Why This Matters: Just last week, news broke that Tidal inflated streaming numbers for artist-owners Beyoncé and Kanye West. Though it shrugged off the accusations as a “smear campaign,” Norwegian publication Dagens Næringsliv is back with a new development.
Based on translations from Music Business World, the report highlights Tidal is “behind with payments directly to three major international record companies,” and several execs went on the record to corroborate the story. The most concerning account noted “people are talking about withdrawing [their music from TIDAL].” The comment came from Sveinung Rindal, country manager at Sony (SNE -0.43%)owned The Orchard, who based on his Linkedin also worked at Tidal until November 2016.
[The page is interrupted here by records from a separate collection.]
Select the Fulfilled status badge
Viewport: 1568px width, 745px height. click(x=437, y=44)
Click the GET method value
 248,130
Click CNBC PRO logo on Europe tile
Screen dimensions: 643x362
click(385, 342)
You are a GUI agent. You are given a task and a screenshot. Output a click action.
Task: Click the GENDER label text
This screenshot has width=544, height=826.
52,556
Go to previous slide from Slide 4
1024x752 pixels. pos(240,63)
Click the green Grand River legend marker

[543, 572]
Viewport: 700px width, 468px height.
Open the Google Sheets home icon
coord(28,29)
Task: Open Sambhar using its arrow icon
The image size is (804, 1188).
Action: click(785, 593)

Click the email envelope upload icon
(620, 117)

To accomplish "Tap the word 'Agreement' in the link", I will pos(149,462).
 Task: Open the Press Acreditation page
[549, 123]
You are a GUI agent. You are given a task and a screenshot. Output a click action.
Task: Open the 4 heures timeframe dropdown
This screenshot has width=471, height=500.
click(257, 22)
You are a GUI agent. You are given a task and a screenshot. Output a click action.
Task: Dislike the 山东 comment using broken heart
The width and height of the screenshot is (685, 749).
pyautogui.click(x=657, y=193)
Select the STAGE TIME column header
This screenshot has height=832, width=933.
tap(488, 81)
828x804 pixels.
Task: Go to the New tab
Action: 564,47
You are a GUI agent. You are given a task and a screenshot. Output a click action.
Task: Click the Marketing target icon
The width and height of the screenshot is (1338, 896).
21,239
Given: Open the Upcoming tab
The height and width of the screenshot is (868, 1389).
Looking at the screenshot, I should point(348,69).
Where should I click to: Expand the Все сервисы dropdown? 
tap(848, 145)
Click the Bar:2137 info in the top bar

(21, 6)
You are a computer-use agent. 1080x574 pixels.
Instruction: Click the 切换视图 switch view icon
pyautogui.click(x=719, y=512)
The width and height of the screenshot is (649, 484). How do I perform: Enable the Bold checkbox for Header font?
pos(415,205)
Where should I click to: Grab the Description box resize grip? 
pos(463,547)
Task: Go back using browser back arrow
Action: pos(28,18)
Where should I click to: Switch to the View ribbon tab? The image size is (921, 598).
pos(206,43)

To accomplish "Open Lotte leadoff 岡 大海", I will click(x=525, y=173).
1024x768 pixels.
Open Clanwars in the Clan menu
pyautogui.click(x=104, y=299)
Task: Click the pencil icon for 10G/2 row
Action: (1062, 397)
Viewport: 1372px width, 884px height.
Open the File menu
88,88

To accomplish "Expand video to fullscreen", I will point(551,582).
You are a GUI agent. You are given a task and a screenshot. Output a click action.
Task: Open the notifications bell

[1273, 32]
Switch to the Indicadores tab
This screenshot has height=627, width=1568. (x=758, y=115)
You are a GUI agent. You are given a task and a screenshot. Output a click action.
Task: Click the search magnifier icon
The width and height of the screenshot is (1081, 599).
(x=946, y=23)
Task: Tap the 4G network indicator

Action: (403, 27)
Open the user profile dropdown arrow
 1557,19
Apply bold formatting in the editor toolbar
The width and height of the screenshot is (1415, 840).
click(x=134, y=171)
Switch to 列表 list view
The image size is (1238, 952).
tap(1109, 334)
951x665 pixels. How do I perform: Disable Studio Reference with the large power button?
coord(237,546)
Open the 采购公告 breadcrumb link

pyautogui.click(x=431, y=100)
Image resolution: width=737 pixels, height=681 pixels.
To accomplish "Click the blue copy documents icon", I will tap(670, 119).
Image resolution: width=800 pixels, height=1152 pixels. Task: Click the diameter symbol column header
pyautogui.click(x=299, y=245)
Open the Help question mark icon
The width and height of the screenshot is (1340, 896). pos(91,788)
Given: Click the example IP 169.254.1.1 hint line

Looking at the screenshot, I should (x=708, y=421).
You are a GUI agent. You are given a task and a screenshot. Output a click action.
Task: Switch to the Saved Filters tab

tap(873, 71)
More over, Dagens Næringsliv alleged Tidal reduced royalty payout from 62.5% to 55% last April, “without consulting rights-holders or PROs.” The recent reports by DN follow a December story where it said Tidal had about 6 working-months left, despite a $200 million cash injection from Sprint (S +0.98%) in mid 2017.
Situational Awareness: The artist-owned and Jay-Z backed streaming company has been on deathwatch since inception. Reports that it’s manipulating user streams, not paying royalties on time, and lying about subscribers, doesn’t help Tidal’s “by artist, for artist” narrative. Meanwhile, it remains a relatively small player in a cutthroat industry where topdog Spotify boast of 75 million paid subscribers. Tidal is estimated to have closer to 1 million paid subscribers.